> **PROBLEM REQUIREMENTS**
The copy you return must begin at the line containing "Open the @Atlantislq handle link" and end at the final line of the listing below, with every picture left out.
■ ■ ■ ■ ■
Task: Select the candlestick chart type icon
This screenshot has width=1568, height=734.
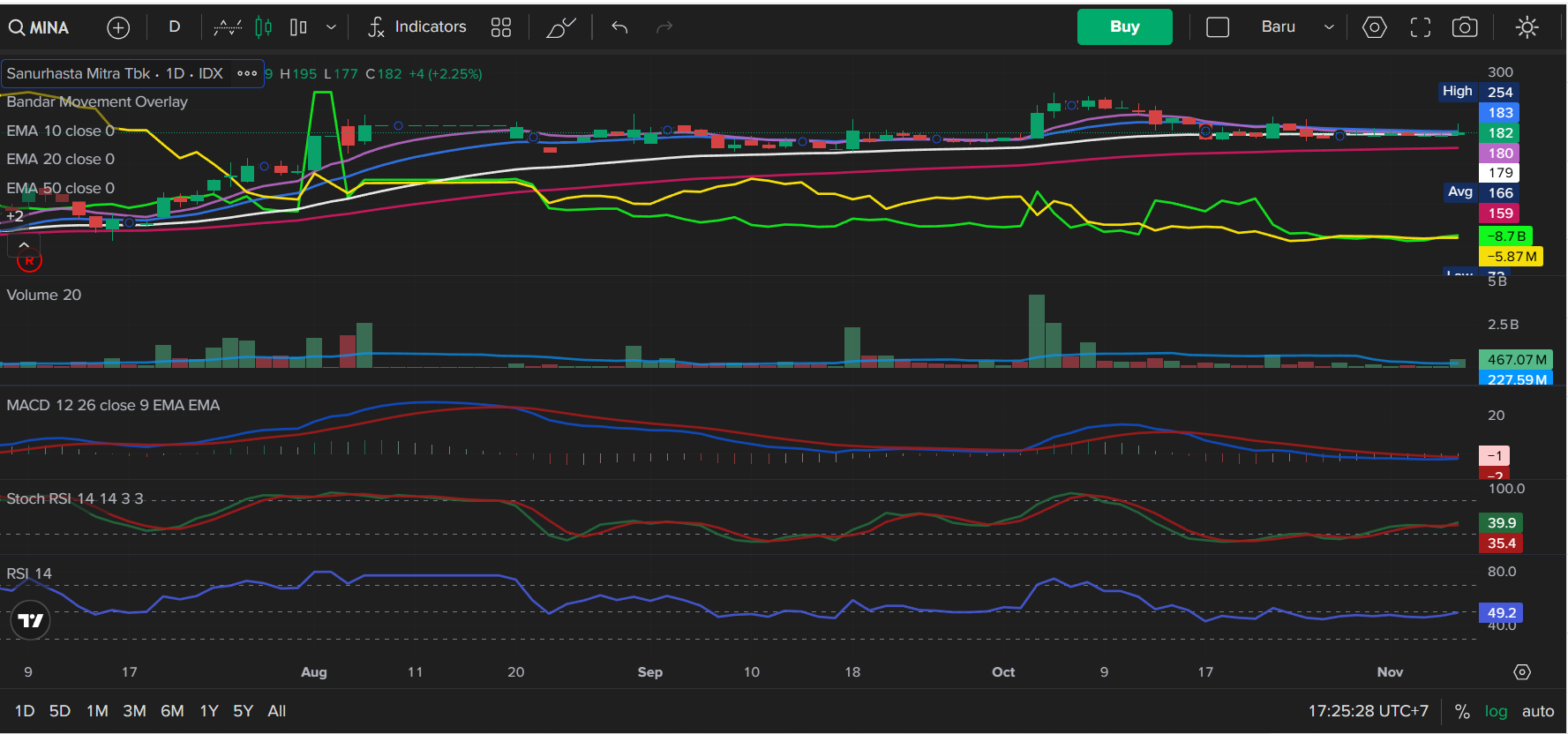Action: tap(263, 27)

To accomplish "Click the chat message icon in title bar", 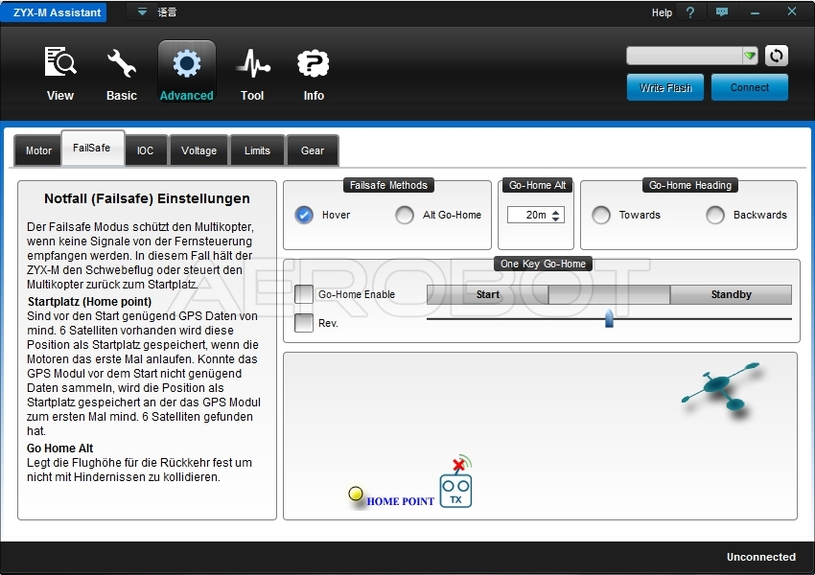I will point(722,12).
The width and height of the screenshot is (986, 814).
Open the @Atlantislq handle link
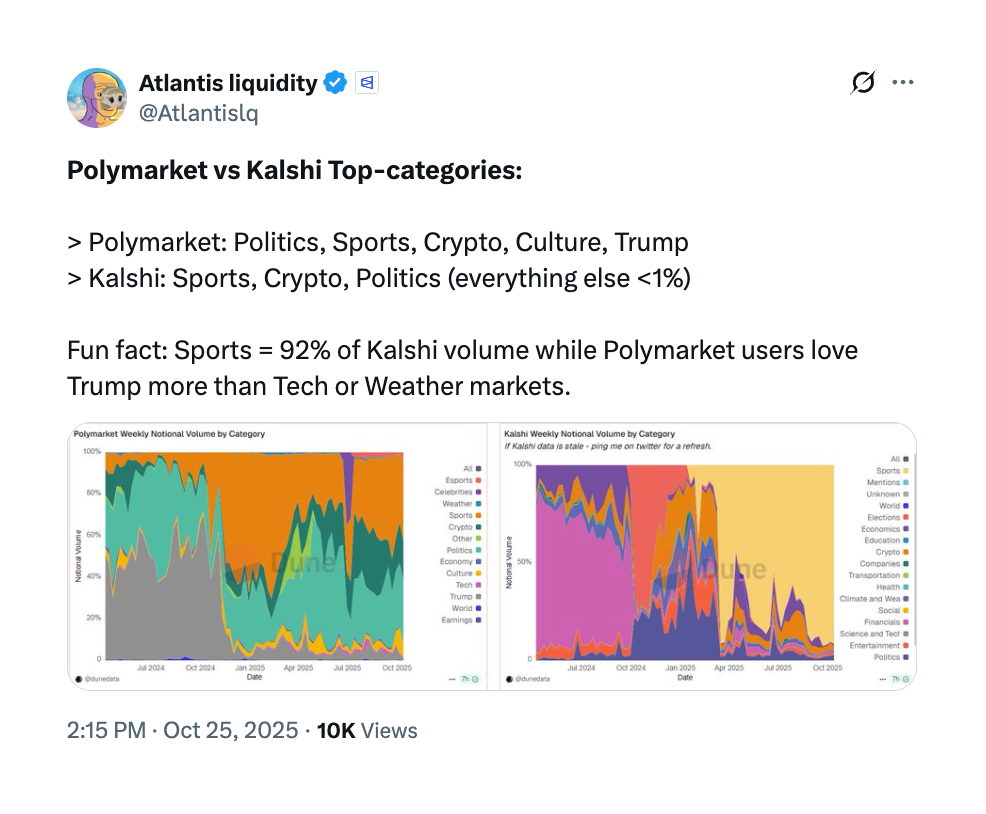click(198, 113)
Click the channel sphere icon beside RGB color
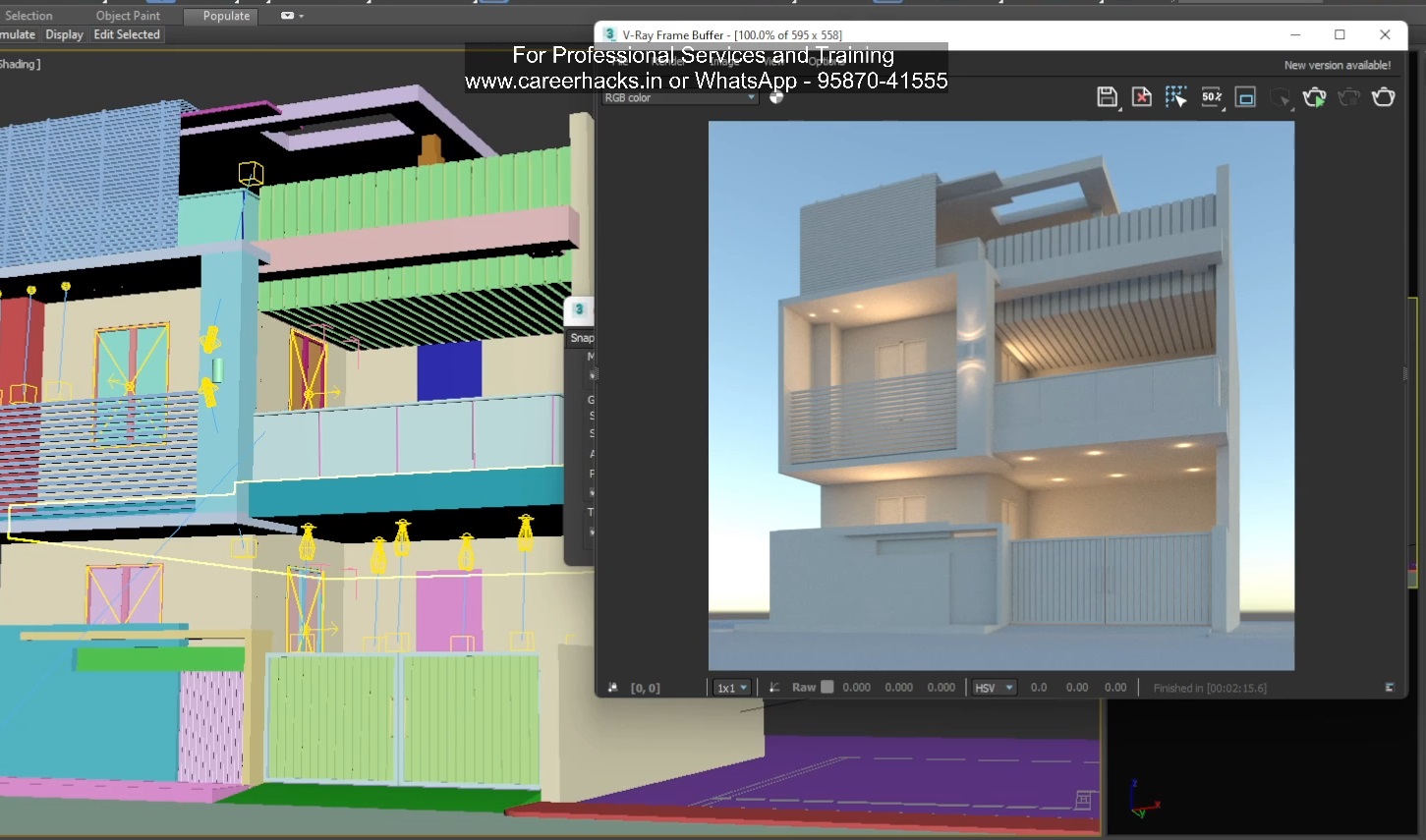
■ ■ ■ ■ ■
> **RESPONSE TO THIS TASK**
Open the @Atlantislq handle link
click(198, 113)
Click the channel sphere icon beside RGB color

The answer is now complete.